In the ALFA trial, 278 patients were randomly assigned to one of two treatment arms of standard chemotherapy (60 mg/m2 of daunorubicin for 3 days and 200 mg/m2 of cytarabine for 7 days) with or without fractionated gemtuzumab, and followed for 3 years. Both event-free survival and overall survival were improved with this approach.
Median event-free survival was 19.6 months for the gemtuzumab/chemotherapy combination vs just 11.9 months for chemotherapy alone, while median overall survival was 34 vs 19.2 months, respectively.
The adverse events reported for the ALFA study population were substantially lower that those historically observed with the single-dose infusion of gemtuzumab at 9 mg/m2, the investigators noted.
Next Regulatory Steps Not Obvious
The manufacturer of gemtuzumab, Pfizer, is now in an unusual position—it has a drug that works, but no clear guidance on how to regain regulatory approval in the United States. Referring to the French investigations, Mark Shapiro, MD, Global Medical Affairs Lead – Hematology Programs, Oncology Business Unit, at Pfizer Oncology, said in an interview, “I’ve been aware of this work for quite some time. I’ve known Professor Castaigne for many years, and she has shared data from her other studies with me in the past. In fact, Dr. Castaigne has previously published two papers on fractionated dosing—one several years ago and one within the past few months.”
Dr. Shapiro had to admit some excitement over the results presented at ASH, but he acknowledged that the regulatory way forward is not obvious. There is no precedent for a drug to be withdrawn, then successfully reintroduced.

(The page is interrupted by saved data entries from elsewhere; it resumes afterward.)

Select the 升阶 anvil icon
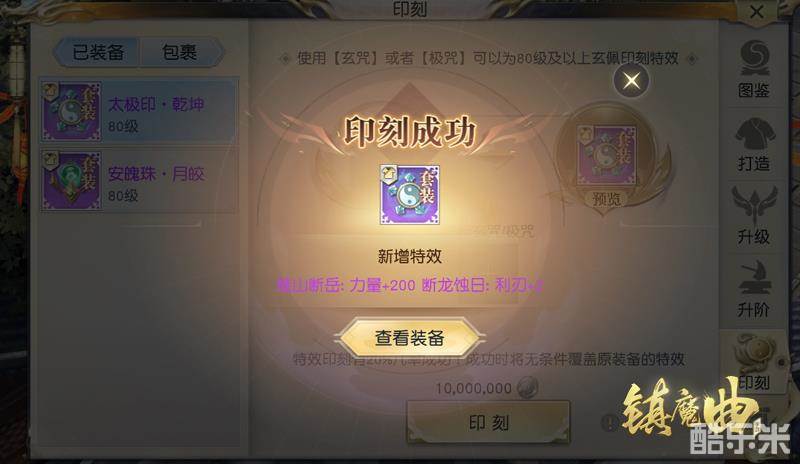The image size is (800, 464). 754,289
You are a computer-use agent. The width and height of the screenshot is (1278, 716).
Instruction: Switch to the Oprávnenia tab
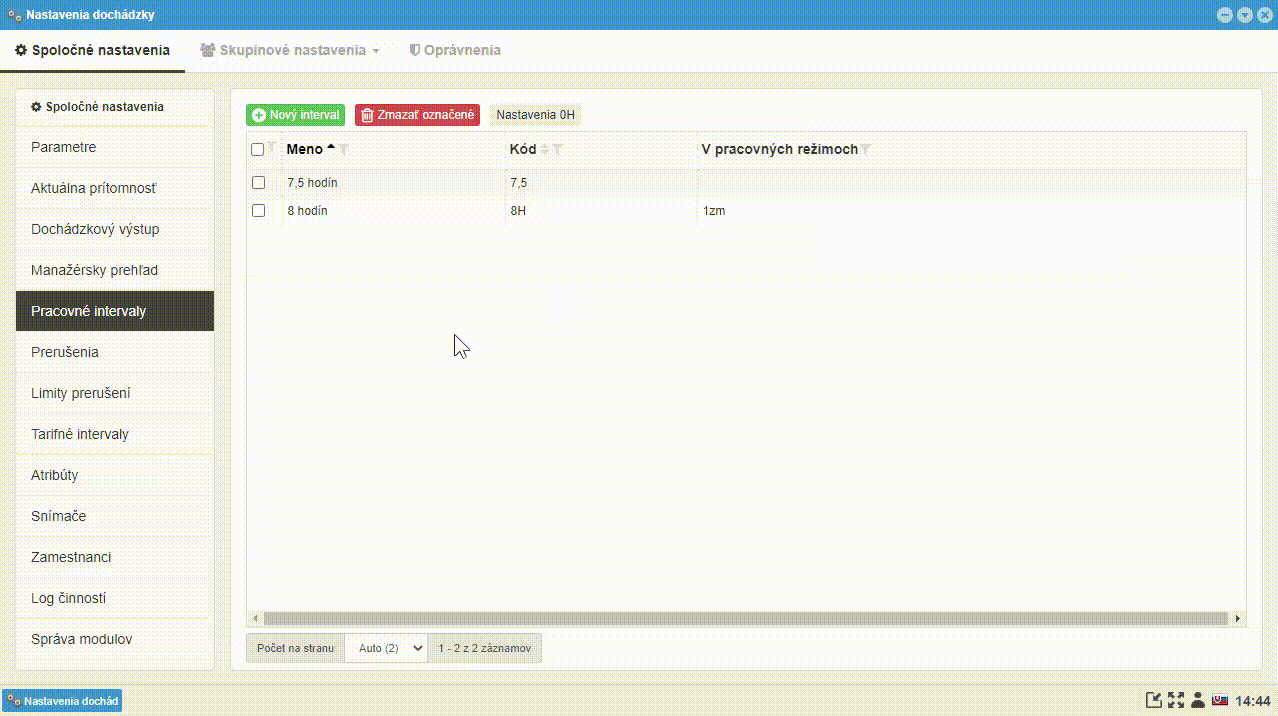pyautogui.click(x=455, y=50)
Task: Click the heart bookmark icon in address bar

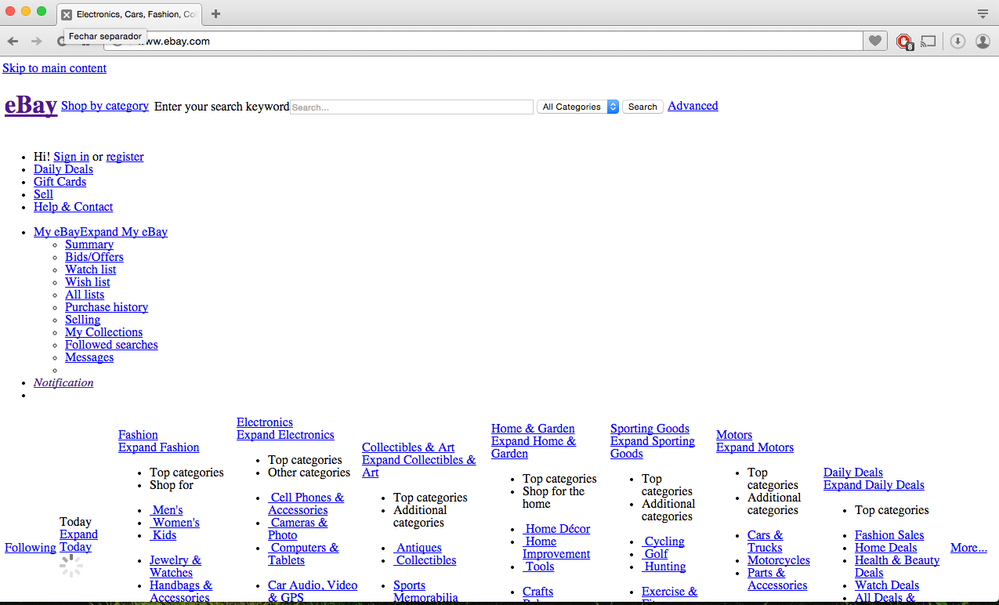Action: (x=875, y=41)
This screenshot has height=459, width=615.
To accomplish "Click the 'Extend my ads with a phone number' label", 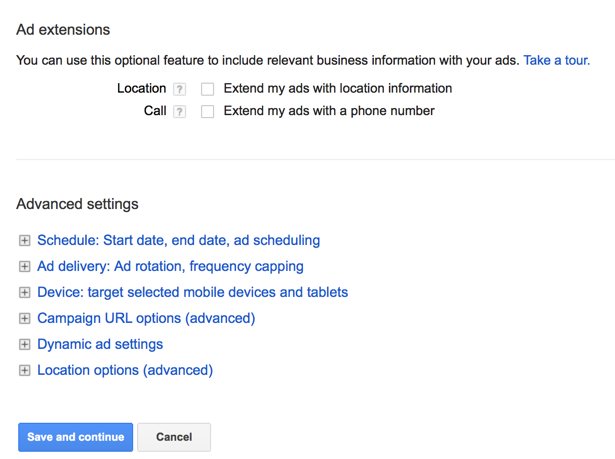I will [x=329, y=111].
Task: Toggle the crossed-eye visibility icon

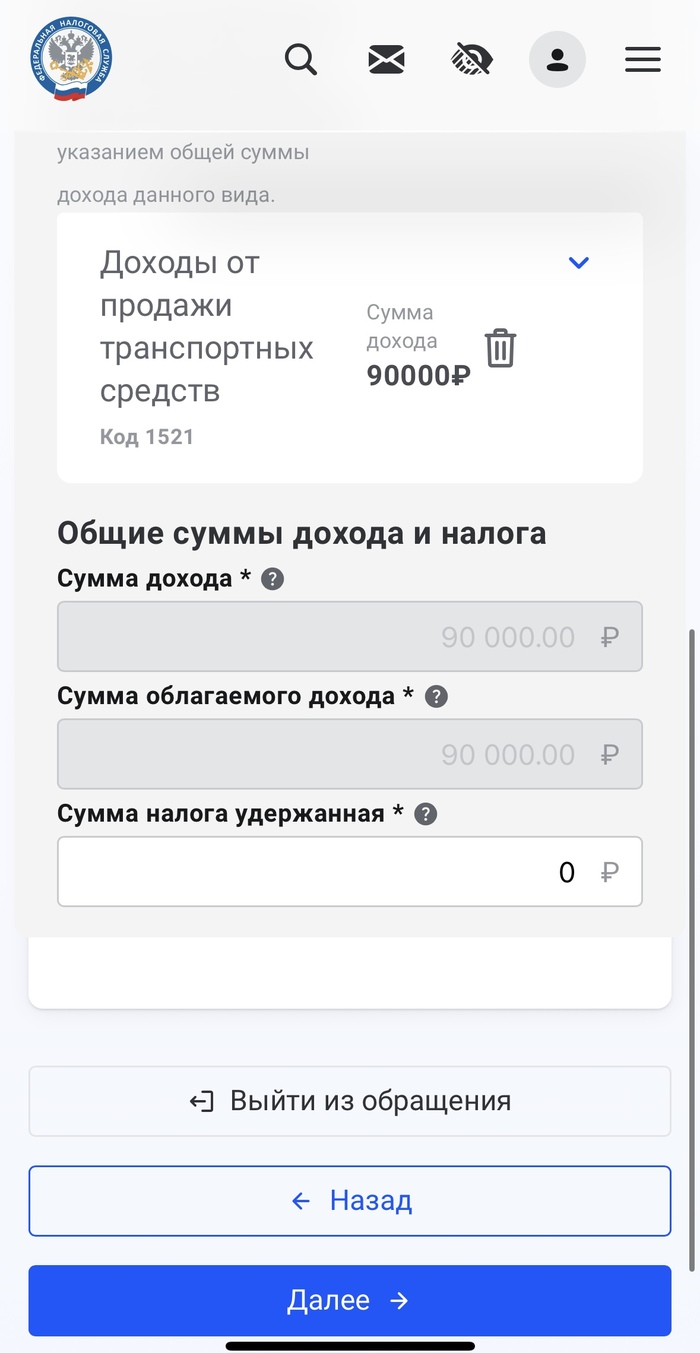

“Of course, we have to discuss that with the regulatory agencies,” said Dr. Shapiro. “But first we need to assess the quality of the data and determine if the results are truly robust.” Only then could there be what would likely be a very interesting conversation between Pfizer and FDA.
Elephant in the Room
For now, however, there’s an elephant in the room. Susan O’Brien, MD, Professor, Department of Leukemia at The University of Texas MD Anderson Cancer Center, Houston, commented to The ASCO Post, “I’m unaware of any drug that was pulled and then later on was brought back. I have no idea what the mechanism of going about that would be. But it’s going to be very hard to ignore these data.” ■
Disclosure: Dr. Castaigne received consultant fees from Wyeth from 2006 to 2008. Dr. Shapiro is a full-time employee of Pfizer, Inc, and owns Pfizer stock. Dr. O’Brien reported no potential conflicts of interest.
Reference
1. Castaigne S, Pautas C, Terre C, et al: Fractionated doses of gemtuzumab ozogamicin combined to standard chemotherapy improve event-free and overall survival in newly diagnosed de novo AML patients aged 50-70 years old: A prospective randomized phase 3 trial from the Acute Leukemia French Association (ALFA). 53rd American Society of Hematology annual meeting. Abstract 6. Presented December 11, 2011.